• _Problem statement_:
Quote the records beneath, complete and exact. Leave out images.

★ ★ ★

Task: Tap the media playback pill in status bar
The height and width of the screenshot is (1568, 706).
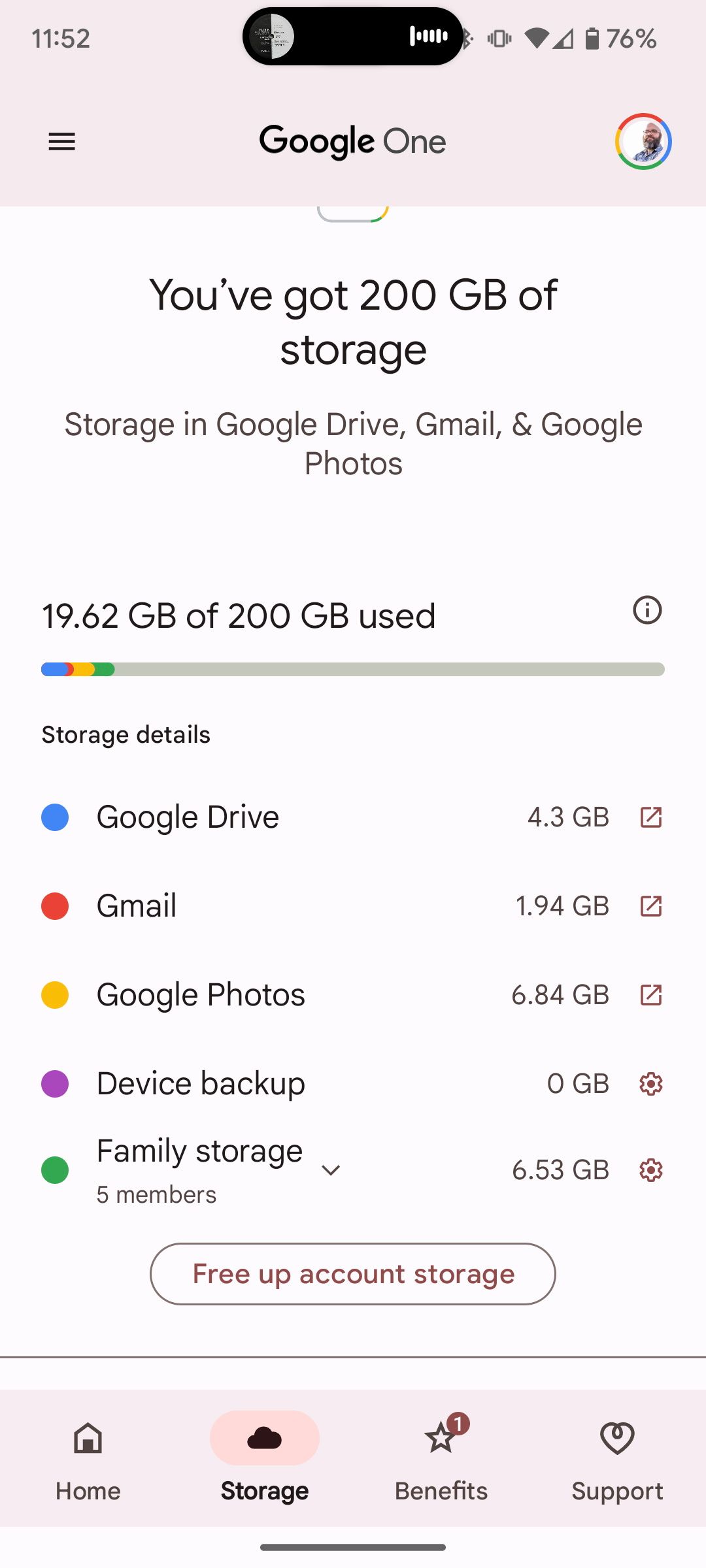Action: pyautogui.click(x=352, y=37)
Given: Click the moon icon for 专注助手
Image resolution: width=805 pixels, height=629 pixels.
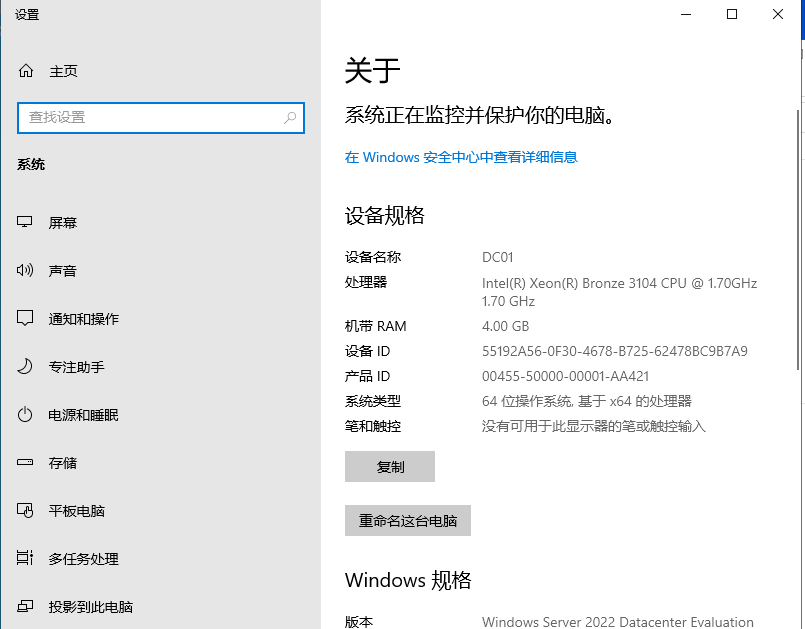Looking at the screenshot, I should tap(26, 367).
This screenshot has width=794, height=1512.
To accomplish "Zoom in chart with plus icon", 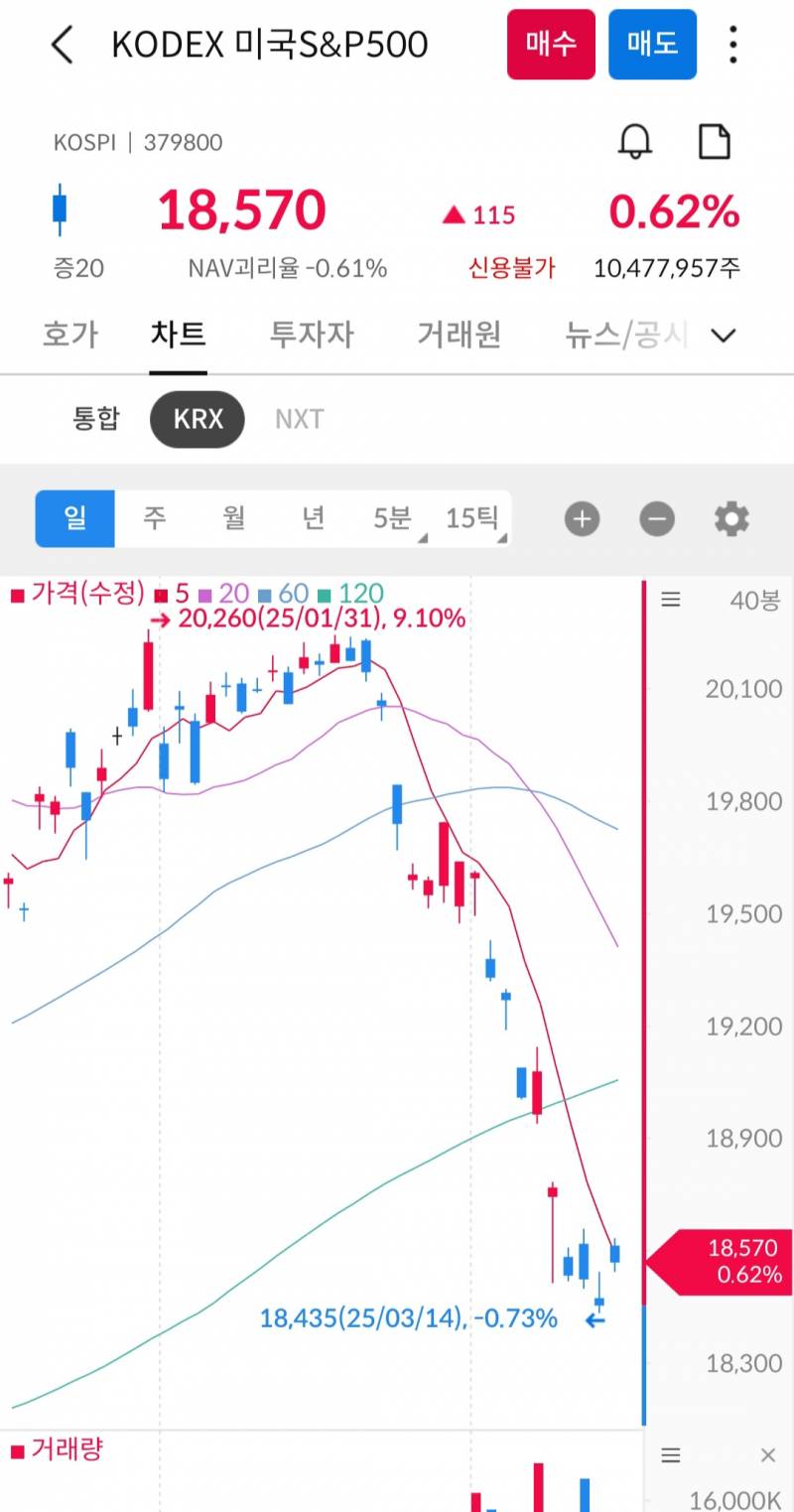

★ ★ ★

• _Response to this task_:
Task: Tap the media playback pill in status bar
The height and width of the screenshot is (1568, 706).
Action: pyautogui.click(x=352, y=37)
Given: Click the moon icon for 专注助手
Image resolution: width=805 pixels, height=629 pixels.
Looking at the screenshot, I should tap(26, 367).
This screenshot has width=794, height=1512.
To accomplish "Zoom in chart with plus icon", 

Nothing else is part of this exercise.